Und Deutschland? „Es gab kurzfristig durchaus erhebliche Fluktuationen und Veränderungen in der Nachfragesituation bei Publishern. Wir standen aber im ständigen Kontakt mit Google, sodass wir schnell und schon am Wochenende eine Lösung gefunden haben, die gut funktioniert. Wichtig ist aber, dass die eigentliche Arbeit erst jetzt angefangen hat“, berichtet Marius Rausch, VP & Managing Director Central Europe von der Programmatic-Werbeplattform AppNexus.
Die Arbeit bedeutet hier, Google davon zu überzeugen, möglichst schnell das IAB Framework in die eigenen Ad-Plattformen (Ad Exchange, DBM) zu implementieren. Das IAB Framework wurde erst vor knapp einem Monat finalisiert und für den Bereich Mobile gibt es noch keine Guidelines. Ein Problem für Google. Trotzdem hatte Google letzte Woche bekannt gegeben, das bis zum August die Integration des Frameworks vollzogen sein soll. „In der Zwischenzeit werden wir Anfang Juni eine Zwischenlösung für die personalisierte Anzeigenschaltung für Publisher bereitstellen, die das IAB Framework verwenden“, sagt eine Google-Sprecherin gegenüber ADZINE.

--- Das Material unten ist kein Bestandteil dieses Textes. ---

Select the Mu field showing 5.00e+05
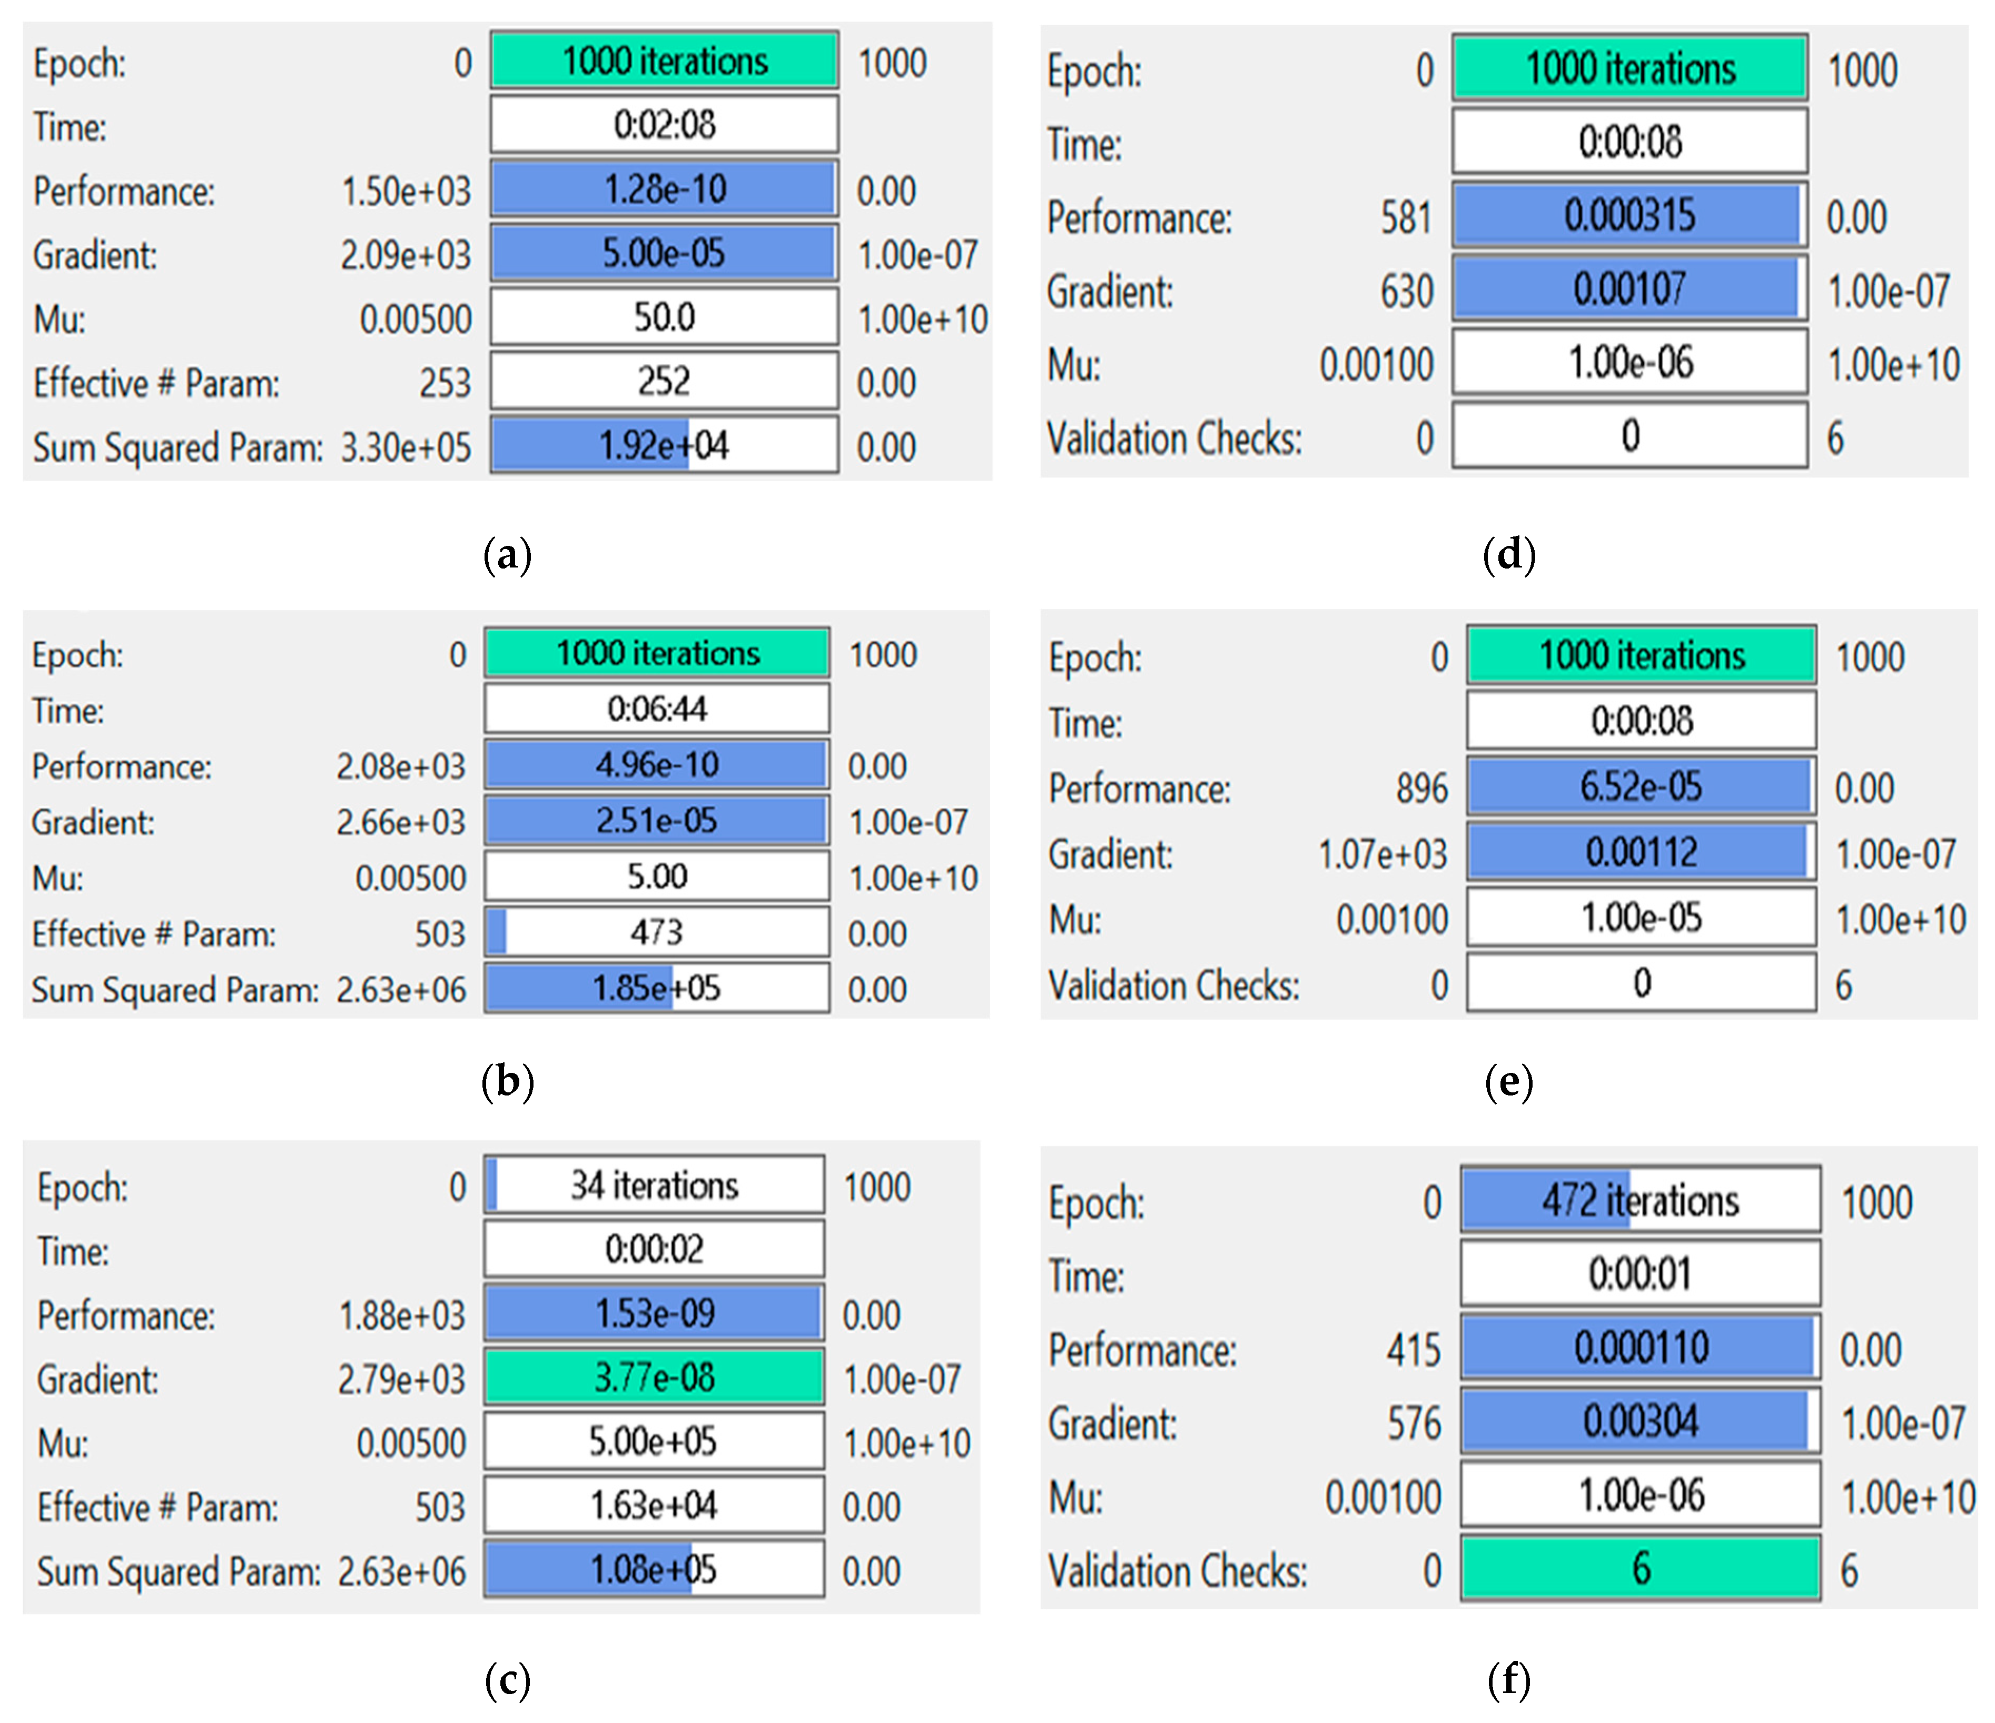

„Wir begrüßen, dass Google sich dazu entschlossen hat, in Zukunft das IAB Europe T&C Framework einzusetzen, um den technischen Umgang mit der DSGVO für alle Markteilnehmer zu standardisieren. Die Umsetzung und Weiterentwicklung dieses technischen Rahmens bedeutet weiterhin viel Arbeit und bedarf nach wie vor unserer vollen Aufmerksamkeit“, sagt AppNexus-Mann Rausch, der allerdings die schleppende Informationspolitik von Google kritisiert. Viele Fragen wurden vonseiten Googles nicht beantwortet. Fragen wie etwa: „Welche Inventare werden für welche Einkäufer weiterhin zur Verfügung stehen? Welche Form der Einwilligung muss wer wie vorhalten? Wie können entsprechende Informationen DSGVO-konform zwischen Adtech-Systemen ausgetauscht werden? Gelten die gleichen Regeln sowohl für den Mediaeinkauf als auch für die Verkaufsseite? Solche Fragen wurden erstens sehr spät und zweitens nicht eindeutig beantwortet“, berichtet Rausch.
Für ihn ist ein gemeinsamer und standardisierter Umgang über alle Marktteilnehmer hinweg unerlässlich. „Gab es im Vorfeld vielleicht noch den einen oder anderen Zweifler am IAB T&C Framework, so ist sich der Markt inzwischen weitestgehend einig. Nur gemeinsam können wir als Branche die Herausforderungen, welche die DSGVO für uns alle bringt, positiv gestalten – und auch die Chancen eines besseren Ökosystems realisieren, die sich daraus ergeben.“
Und auch für die Zukunft wartet noch sehr viel Arbeit, um ein wirkliches „Mayhem“ zu vermeiden. „Während wir alle aktuell auf die Effekte des 25. Mai schauen, steht mit der ePrivacy-Verordnung schon die nächste Herausforderung bevor. Ich habe das Gefühl, dass sich alle Marktteilnehmer einig sind, dass wir weiter mit Hochdruck an den Prozessen und Systemen arbeiten müssen. Keiner möchte dieselbe Aufregung wie um den 25. Mai wiederholen, wenn ePrivacy in die Zielgerade läuft“, so Rausch.